Daily Archives: September 15, 2017

ESTHER

It was no ordinary beauty contest. Probably hundreds of young, beautiful virgins had been brought from all over the empire out of every province to king Ahasuerus, to the palace at Shushan, in order for him to select a replacement for fair Vashti, whom he had rejected as queen because of her refusal to obey his commands (2:8). A certain beautiful, young, Jewish woman was among those women brought there and her name was Hadassah, a name meaning “myrtle,” a fragrant evergreen shrub or small tree with star shaped flower.

Hadassah was an orphan, “for she had neither father or mother,” and her cousin Mordecai raised her as his own daughter when her parents died (2:7). Mordecai was from the tribe of Benjamin and of the family of Kish, which had been carried away into captivity in 597 B. C., about eight years after Daniel was taken into captivity (Dan. 1:1; II Kings 24:15). He apparently had some role “in Shushan the palace” (2:5) and in this capacity he could keep an eye on his adopted daughter Hadassah, who had been taken from him and given to the custody of one Hegai, keeper of the women (2:8,10).

While Hadassah was Jewish, under the counsel of Mordecai, she had concealed this fact to everyone. Her name had been changed from Hadassah to Esther, a Persian name which meant “star.” The keeper of the women was instantly taken with Esther and he carefully chose seven maidens to attend to her needs and gave her special and preferred treatment. Each of the other virgins which had been taken were allowed to go into the king and were provided with whatever they might need to make them desirable to him. Esther, however, required nothing but what Hegai had already provided (2:15).

All that laid eyes on Esther were immediately smitten with her beauty and character (2:15). Ahasuerus, or Xerxes, was no different. “And the king loved Esther above all the women, and she obtained grace and favour in his sight more than all the virgins; so that he set the royal crown upon her head, and made her queen instead of Vashti” (2:17). And so a Jewess was placed in a strategic position in the palace and she had the king’s ear.

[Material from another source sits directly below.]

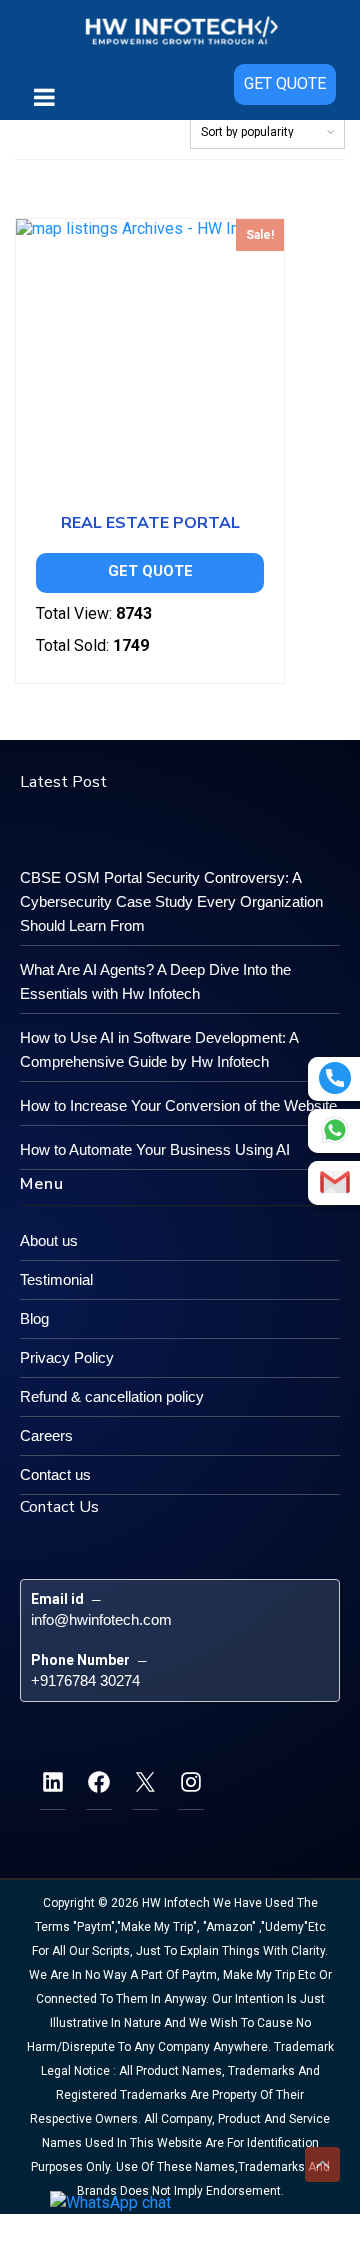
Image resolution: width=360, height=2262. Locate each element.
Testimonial (56, 1279)
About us (49, 1240)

Now Esther was always obedient to her adopted father Mordecai, even after she had been made queen (2:20). When Mordecai uncovered a plot to kill Ahasuerus, he was able to warn the king through Esther and save his life (2:21-23). These events and how they transpired were dutifully recorded in the chronicles of the Persian king (2:23). But while Mordecai was kind to the king, there were those in the kingdom who sought his destruction.

Haman’s particularly intense hatred for, not only Mordecai, who refused to bow down to Haman (3:1-4), but for all of the Jews, manifested itself in an attempt to exterminate the Jewish race (3:8). By moving the king to agree to this extermination, Haman was advancing his own interests, not the King’s. His own pride, however, would let him see neither the forces developing against him nor the God he would be fighting. In his blind arrogance, he also prepared a gallows upon which he intended to hang Mordecai.

The crux of this historical account of this part of Esther’s life is found in Mordecai’s reminder to Esther: You may well have been brought to this position for just this purpose–the salvation of God’s people (4:13,14). Esther takes these words to heart and delicately approaches the king and invites him and Haman to a banquet of her own making the next evening, intending to contravene Haman’s pernicious plot, even at the risk of her own life (4:16).

The night before the banquet, however, the king becomes curiously restless and reads from the royal chronicles, and reads of Mordecai’s actions in saving the king’s life. Ironically, and with justice poetic, just as Haman would speak to the king about hanging Mordecai, the king has Haman bestow upon Mordecai the blessing Haman thought he should receive (6:4-13).

The next evening, at the queen’s banquet, Haman is outed as the perpetrator of great crimes against Mordecai, Esther and the Jewish people. The Jews were given authority to defend themselves and Haman was hanged upon his own gallows (7:10). Through a series of Providential actions, God had used this young lady to save the Jews from extermination. “God works in mysterious ways His wonders to perform.” If God can use Esther (and Mordecai and Joseph and Moses, etc., etc.), then He can use you and me. Who knows if you were brought into the Kingdom for such a time as this? God does. Let Him use you.